The line containing "This screenshot has width=1024, height=967.", plus every line that follows it to the end of the listing below, is what you transcribe exactly; omit all pictures.

### Material for the task
⁂

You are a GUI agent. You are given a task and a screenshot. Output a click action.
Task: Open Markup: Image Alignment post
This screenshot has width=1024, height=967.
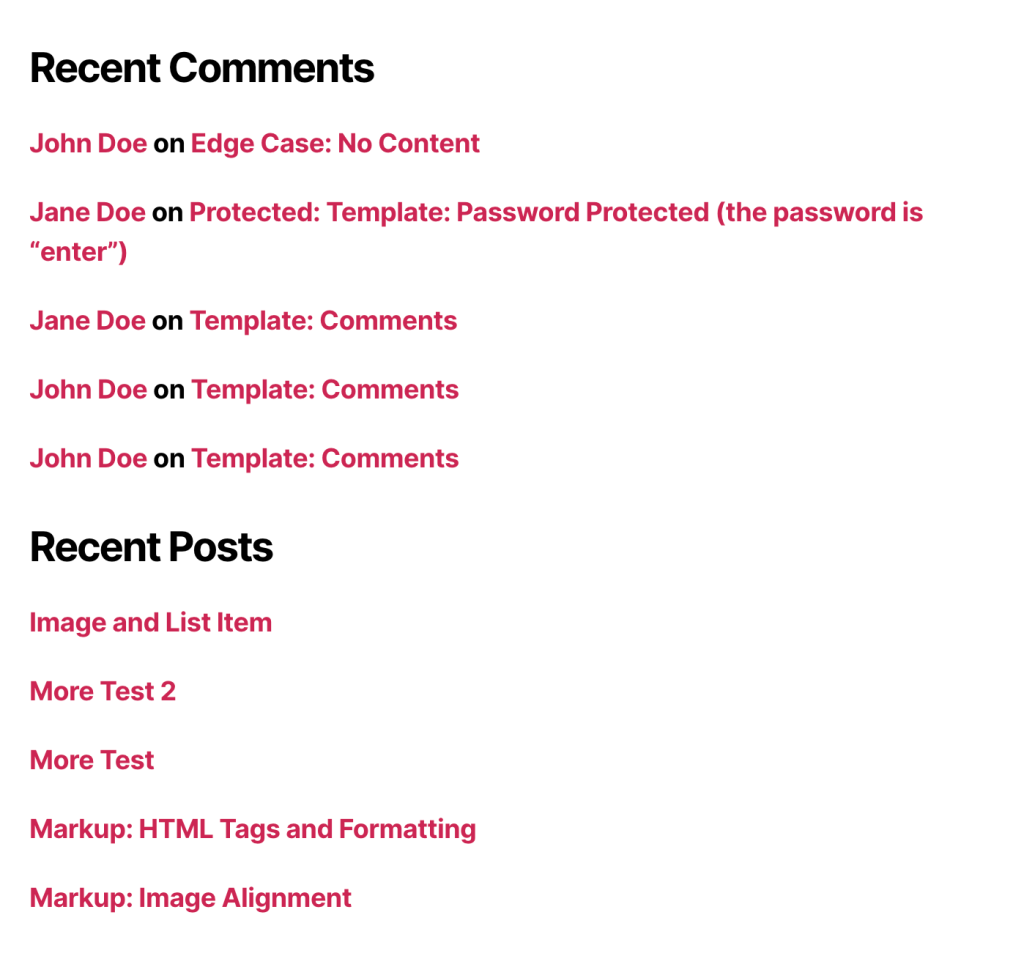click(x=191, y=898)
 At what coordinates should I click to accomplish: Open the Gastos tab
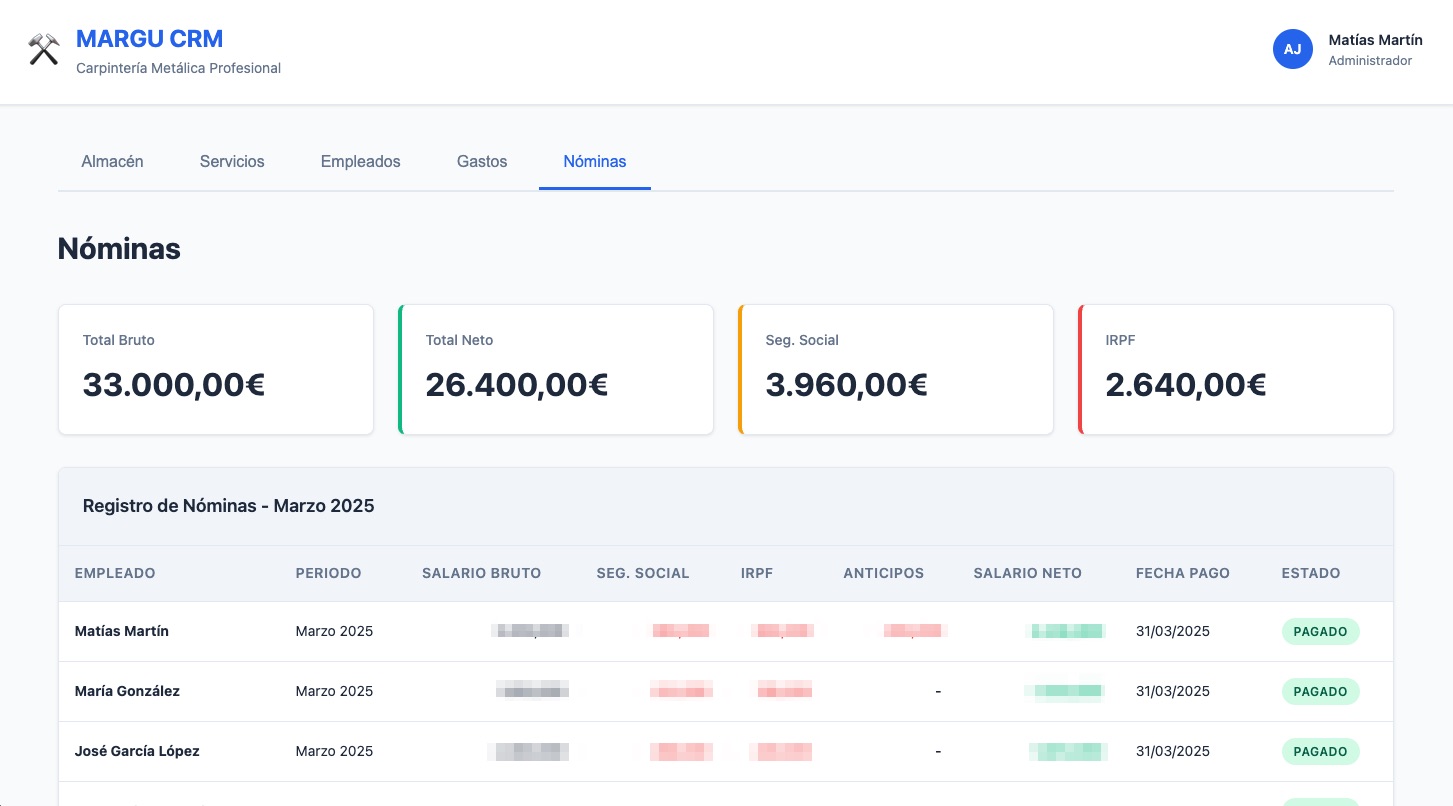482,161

⁂

### Reply to the exercise
This screenshot has width=1024, height=967.
click(x=191, y=898)
 At what coordinates should I click to accomplish: Open the Gastos tab
482,161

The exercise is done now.